- Exercise description
Could the lines from the line bearing "Instruction: Select the Testing H2 heading" to the end of the records below be copied exactly, with the pictures left out and no other lines added?

Stored data entries
■ ■ ■ ■
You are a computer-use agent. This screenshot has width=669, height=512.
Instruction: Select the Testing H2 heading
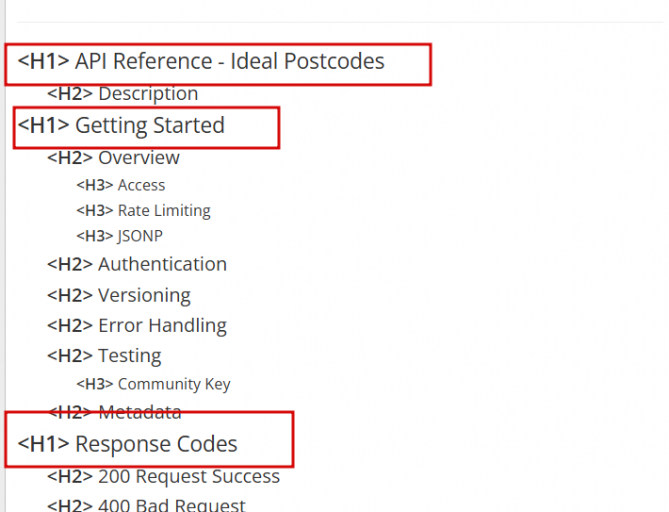pos(104,356)
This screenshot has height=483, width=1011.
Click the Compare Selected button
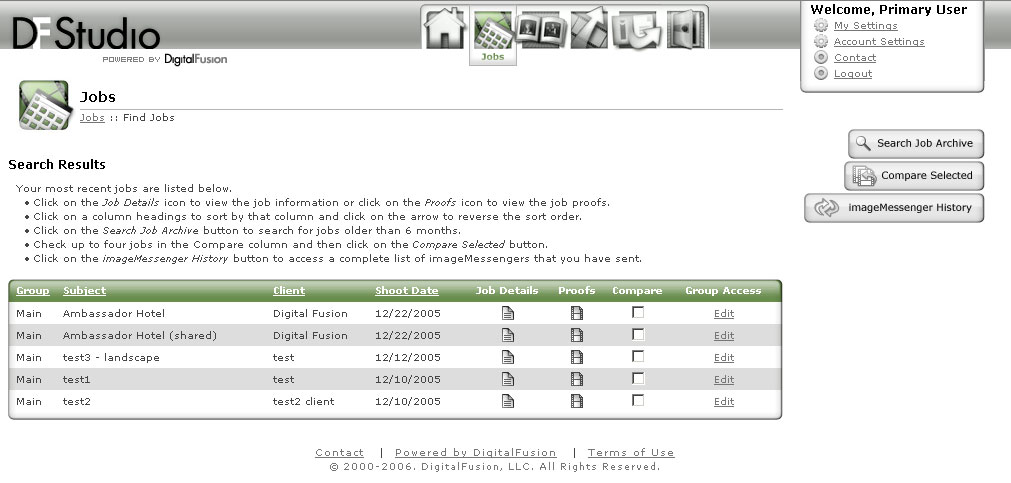point(914,176)
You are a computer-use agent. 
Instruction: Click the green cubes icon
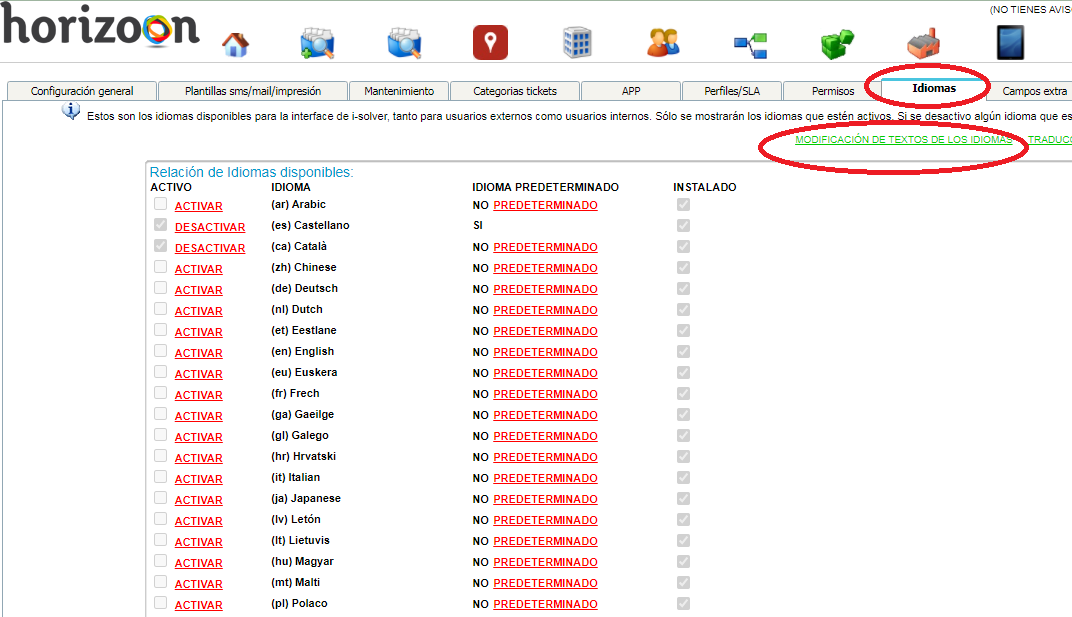836,43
■ ■ ■ ■
- Solution to this task
Instruction: Select the Testing H2 heading
pos(104,356)
This screenshot has height=483, width=1011.
Click the Compare Selected button
point(914,176)
You are a computer-use agent. 
Instruction: Click the green cubes icon
836,43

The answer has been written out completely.